Energy crisis forces China to control coal prices

Energy crisis forces China to control coal prices

/ Energy & Power / Thursday, 21 October 2021 09:16

In a bid to relieve increasing pressure on the country's economy, China has pledged to reduce soaring coal prices even as it increases its production. The country has made commitments to reduce fossil fuel emissions.

Energy crisis has slowed China’s economy in the third quarter, according to official data, with electricity shortages and production cuts dragging industrial output.

The National Development and Reform Commission (NDRC) has said that it is looking for ways to intervene in coal prices, which have risen rapidly to record high levels.

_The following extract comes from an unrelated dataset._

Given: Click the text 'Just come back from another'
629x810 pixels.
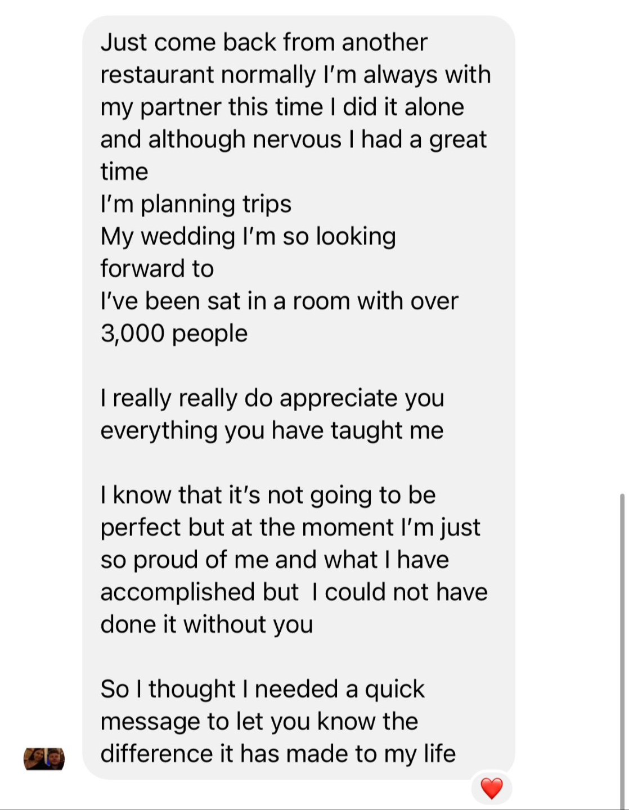Looking at the screenshot, I should pyautogui.click(x=264, y=42).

"The current price increase has completely deviated from the fundamentals of supply and demand," it said, pledging to have prices return to a "reasonable range". It warned authorities would take a "zero tolerance" approach and "severely crack down on" activities like spreading false information or price collusion.

The NDRC has stressed coal mines should aim for more than 12 million tonnes in daily output, with local authorities to ensure production is maximised.

The surging price of coal and supply shortages, both factors behind recent power outages in China, have fanned concerns about global supply chains.

A production snarl in China could hit global exports and bump up prices at a time when factory price inflation is already high.

Meanwhile, the country's thermal coal futures fell in overnight trading.

Close to 60 percent of China's economy is fuelled by coal, and it has pledged to become carbon neutral by 2060. China has been experiencing widespread power cuts recently which has forced factories to delay production as businesses have been ordered to minimise energy usage. Mines have been ordered to expand coal production, while top state-owned energy firms must ensure adequate fuel supplies at all costs.

According to state news agencies, local governments have also been taking action, with coal port Qinhuangdao reaching an agreement with miners, power plants and railway operators to cap some supplies costs. China's coal inventories stand at 88 million tonnes, enough to last 16 days, according to the NDRC.